Listed records: Begin

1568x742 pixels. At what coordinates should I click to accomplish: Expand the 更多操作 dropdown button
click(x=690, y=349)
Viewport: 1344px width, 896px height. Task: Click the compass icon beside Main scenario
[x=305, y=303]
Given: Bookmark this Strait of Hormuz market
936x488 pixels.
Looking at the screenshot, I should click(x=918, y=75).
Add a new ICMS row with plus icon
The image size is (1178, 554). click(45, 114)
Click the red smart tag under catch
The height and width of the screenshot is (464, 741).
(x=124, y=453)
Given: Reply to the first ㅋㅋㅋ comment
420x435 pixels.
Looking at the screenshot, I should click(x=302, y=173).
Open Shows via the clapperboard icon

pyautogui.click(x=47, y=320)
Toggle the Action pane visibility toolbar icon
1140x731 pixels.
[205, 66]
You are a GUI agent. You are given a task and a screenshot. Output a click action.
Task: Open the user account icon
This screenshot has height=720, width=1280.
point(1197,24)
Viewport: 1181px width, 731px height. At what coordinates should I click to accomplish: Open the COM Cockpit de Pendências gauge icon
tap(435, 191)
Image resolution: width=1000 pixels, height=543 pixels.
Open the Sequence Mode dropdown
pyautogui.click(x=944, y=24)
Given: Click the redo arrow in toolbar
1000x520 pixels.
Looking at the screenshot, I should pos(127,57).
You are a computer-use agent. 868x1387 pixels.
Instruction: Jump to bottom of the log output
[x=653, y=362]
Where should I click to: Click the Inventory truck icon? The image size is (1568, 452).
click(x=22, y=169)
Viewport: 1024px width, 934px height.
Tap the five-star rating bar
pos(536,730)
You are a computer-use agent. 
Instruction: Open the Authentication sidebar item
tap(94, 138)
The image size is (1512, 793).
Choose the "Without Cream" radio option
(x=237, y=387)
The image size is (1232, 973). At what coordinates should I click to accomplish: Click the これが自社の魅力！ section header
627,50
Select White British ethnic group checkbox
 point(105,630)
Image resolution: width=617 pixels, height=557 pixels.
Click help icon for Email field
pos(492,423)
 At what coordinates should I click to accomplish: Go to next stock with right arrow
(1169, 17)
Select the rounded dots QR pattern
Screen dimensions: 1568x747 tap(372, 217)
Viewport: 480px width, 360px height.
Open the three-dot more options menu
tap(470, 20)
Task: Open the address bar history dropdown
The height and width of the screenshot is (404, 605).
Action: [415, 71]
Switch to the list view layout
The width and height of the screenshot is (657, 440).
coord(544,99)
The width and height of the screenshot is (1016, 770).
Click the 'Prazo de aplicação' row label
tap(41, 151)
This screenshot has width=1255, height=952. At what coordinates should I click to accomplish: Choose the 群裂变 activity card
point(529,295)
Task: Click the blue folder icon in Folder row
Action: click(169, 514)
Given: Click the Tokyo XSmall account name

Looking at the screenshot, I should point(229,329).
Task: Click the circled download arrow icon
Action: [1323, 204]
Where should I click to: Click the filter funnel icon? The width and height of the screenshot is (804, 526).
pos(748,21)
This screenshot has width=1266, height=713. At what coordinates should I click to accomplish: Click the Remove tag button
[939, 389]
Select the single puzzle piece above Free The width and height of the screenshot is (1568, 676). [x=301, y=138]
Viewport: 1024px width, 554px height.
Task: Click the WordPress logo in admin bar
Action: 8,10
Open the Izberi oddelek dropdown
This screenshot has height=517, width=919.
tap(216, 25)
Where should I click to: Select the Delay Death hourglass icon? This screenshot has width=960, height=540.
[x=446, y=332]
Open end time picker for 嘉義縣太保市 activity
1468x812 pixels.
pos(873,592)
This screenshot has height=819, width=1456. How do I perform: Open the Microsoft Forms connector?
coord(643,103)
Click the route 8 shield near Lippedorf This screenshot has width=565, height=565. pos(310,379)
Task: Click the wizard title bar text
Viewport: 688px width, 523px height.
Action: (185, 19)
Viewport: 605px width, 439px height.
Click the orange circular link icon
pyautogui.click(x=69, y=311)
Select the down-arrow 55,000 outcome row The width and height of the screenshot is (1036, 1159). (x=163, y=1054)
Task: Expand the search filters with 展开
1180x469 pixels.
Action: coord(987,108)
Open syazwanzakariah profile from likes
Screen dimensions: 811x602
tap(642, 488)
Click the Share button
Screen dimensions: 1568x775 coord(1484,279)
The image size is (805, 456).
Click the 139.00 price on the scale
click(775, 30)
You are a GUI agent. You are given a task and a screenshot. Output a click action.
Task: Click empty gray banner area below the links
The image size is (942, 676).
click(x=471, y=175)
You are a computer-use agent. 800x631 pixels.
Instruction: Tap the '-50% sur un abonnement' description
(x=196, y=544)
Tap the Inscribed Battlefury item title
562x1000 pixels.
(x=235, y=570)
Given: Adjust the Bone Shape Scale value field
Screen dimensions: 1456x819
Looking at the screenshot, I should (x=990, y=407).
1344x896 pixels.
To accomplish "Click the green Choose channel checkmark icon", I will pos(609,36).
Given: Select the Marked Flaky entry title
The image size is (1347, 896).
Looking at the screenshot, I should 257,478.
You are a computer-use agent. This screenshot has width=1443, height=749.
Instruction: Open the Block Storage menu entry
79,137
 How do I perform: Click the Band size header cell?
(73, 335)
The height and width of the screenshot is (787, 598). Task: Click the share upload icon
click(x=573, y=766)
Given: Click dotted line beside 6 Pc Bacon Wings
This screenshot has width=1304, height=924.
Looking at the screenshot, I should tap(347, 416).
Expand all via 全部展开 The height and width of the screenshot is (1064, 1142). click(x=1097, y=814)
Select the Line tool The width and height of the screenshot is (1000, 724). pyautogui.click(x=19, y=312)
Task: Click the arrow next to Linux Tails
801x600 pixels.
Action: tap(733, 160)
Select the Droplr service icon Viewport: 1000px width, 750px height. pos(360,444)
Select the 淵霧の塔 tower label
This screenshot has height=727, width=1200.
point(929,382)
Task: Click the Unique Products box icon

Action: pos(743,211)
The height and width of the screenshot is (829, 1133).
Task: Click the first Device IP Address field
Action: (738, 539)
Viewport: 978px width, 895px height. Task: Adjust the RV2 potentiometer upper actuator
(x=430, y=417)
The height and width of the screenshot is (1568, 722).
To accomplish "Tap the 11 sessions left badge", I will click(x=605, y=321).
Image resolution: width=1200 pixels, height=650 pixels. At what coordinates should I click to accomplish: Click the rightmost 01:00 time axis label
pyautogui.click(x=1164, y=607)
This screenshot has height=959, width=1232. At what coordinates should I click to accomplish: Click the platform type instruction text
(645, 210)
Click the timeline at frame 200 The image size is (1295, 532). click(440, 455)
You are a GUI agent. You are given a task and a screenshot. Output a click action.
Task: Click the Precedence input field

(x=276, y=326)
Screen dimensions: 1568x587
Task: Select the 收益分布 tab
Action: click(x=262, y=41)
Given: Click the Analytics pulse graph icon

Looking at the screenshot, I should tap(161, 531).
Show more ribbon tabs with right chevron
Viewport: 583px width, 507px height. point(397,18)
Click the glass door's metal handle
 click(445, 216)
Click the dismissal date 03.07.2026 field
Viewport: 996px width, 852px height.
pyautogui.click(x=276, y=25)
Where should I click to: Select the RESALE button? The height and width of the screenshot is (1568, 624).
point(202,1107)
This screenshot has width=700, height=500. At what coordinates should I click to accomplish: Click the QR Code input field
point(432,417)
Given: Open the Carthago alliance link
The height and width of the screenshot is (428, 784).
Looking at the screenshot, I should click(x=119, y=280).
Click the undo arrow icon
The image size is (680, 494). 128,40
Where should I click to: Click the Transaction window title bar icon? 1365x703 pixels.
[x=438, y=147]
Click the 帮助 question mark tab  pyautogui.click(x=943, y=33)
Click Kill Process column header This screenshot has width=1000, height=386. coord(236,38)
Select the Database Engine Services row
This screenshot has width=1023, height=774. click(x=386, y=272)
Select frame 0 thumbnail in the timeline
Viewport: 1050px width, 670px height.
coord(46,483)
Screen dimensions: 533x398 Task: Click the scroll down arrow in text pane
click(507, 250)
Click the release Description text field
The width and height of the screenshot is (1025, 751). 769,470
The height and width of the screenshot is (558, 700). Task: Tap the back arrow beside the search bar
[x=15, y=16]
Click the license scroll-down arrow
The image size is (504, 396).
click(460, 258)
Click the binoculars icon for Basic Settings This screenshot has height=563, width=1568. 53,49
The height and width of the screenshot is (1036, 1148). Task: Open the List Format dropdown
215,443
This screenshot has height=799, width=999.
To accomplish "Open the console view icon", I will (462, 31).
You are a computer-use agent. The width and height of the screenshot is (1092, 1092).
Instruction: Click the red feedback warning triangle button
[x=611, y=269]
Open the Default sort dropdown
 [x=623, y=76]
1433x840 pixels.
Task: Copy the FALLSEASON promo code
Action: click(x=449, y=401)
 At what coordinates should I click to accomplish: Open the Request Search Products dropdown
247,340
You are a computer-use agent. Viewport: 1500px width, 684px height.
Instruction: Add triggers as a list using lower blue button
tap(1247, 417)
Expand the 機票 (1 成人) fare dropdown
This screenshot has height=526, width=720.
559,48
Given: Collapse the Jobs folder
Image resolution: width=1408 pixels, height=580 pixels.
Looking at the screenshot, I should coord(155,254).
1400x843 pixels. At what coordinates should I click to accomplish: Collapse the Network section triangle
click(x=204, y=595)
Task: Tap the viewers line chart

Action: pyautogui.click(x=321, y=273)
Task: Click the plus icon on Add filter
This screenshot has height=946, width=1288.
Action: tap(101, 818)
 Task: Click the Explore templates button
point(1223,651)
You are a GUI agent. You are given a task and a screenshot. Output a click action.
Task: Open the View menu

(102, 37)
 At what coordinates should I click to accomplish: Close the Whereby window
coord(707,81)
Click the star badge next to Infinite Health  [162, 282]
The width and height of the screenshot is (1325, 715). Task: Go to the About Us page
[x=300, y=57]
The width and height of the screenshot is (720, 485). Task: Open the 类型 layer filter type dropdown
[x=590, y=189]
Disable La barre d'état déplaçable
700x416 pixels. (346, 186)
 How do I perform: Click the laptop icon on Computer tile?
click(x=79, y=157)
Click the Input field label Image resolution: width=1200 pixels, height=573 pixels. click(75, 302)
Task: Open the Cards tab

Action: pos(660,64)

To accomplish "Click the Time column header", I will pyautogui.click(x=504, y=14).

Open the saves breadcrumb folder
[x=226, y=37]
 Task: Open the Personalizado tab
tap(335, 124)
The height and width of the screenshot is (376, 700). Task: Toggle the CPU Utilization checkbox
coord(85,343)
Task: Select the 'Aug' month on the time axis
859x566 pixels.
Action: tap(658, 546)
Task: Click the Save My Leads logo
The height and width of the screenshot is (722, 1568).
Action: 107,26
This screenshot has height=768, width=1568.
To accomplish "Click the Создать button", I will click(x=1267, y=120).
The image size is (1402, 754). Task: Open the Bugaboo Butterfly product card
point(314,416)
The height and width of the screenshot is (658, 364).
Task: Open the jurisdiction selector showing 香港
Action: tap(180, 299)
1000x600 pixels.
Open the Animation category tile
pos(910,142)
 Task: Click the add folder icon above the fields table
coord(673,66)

Listed records: End

— Your task —
What is asked for is an exact copy of the lines above from the one containing "Click Kill Process" through the one containing "This screenshot has height=799, width=999.", and only those.

— Result below —
Click Kill Process column header This screenshot has width=1000, height=386. coord(236,38)
Select the Database Engine Services row
This screenshot has width=1023, height=774. click(x=386, y=272)
Select frame 0 thumbnail in the timeline
Viewport: 1050px width, 670px height.
coord(46,483)
Screen dimensions: 533x398 Task: Click the scroll down arrow in text pane
click(507, 250)
Click the release Description text field
The width and height of the screenshot is (1025, 751). 769,470
The height and width of the screenshot is (558, 700). Task: Tap the back arrow beside the search bar
[x=15, y=16]
Click the license scroll-down arrow
The image size is (504, 396).
click(460, 258)
Click the binoculars icon for Basic Settings This screenshot has height=563, width=1568. 53,49
The height and width of the screenshot is (1036, 1148). Task: Open the List Format dropdown
215,443
This screenshot has height=799, width=999.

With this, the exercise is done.